There are 6 persons : A, B, C, D, E and F A has 3 items more than C D has 4 items less than B E has 6 items less than F C has 2 items more than E F has 3 items more than D Which one of the following figures can not be equal to the total number of items possessed by all the 6 persons?

To find the possible total number of items, let us express the number of items each person has in terms of E:

• F = E + 6 (since E has 6 items less than F)
• D = F - 3 = (E + 6) - 3 = E + 3 (since F has 3 items more than D)
• B = D + 4 = (E + 3) + 4 = E + 7 (since D has 4 items less than B)
• C = E + 2 (given)
• A = C + 3 = (E + 2) + 3 = E + 5 (since A has 3 items more than C)
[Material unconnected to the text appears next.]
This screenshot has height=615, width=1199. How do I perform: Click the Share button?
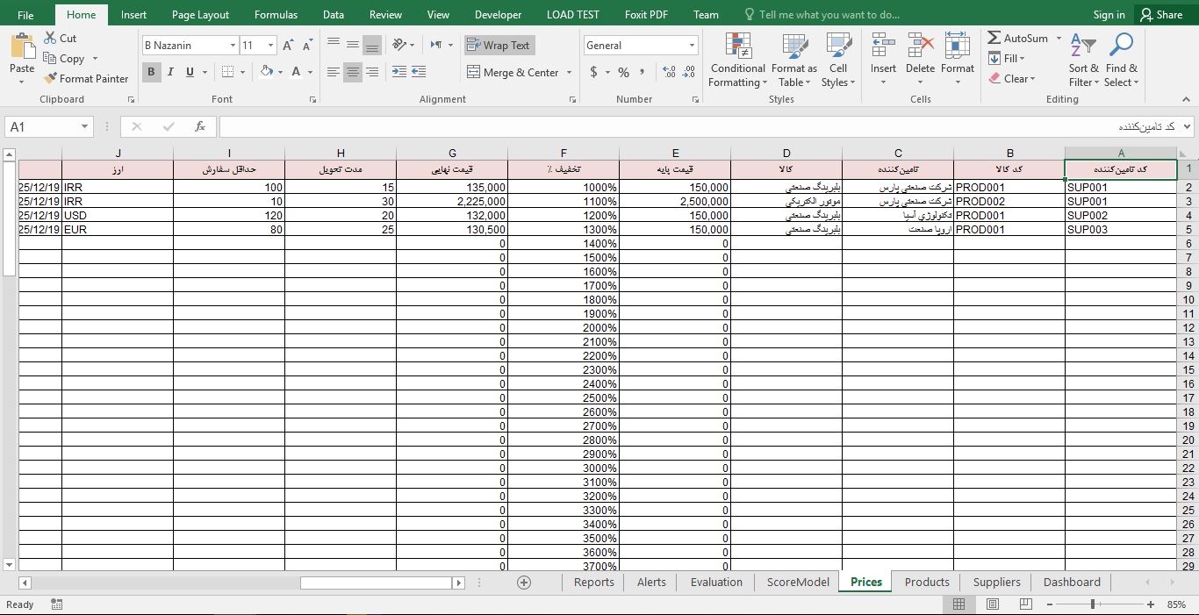1160,14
The total number of items is A + B + C + D + E + F = (E + 5) + (E + 7) + (E + 2) + (E + 3) + E + (E + 6) = 6E + 23.

Since the number of items E must be an integer, the total number of items minus 23 must be divisible by 6. Checking the given options:

• 41 - 23 = 18 (divisible by 6)
• 47 - 23 = 24 (divisible by 6)
• 53 - 23 = 30 (divisible by 6)
• 58 - 23 = 35 (not divisible by 6)

Therefore, 58 cannot be the total number of items.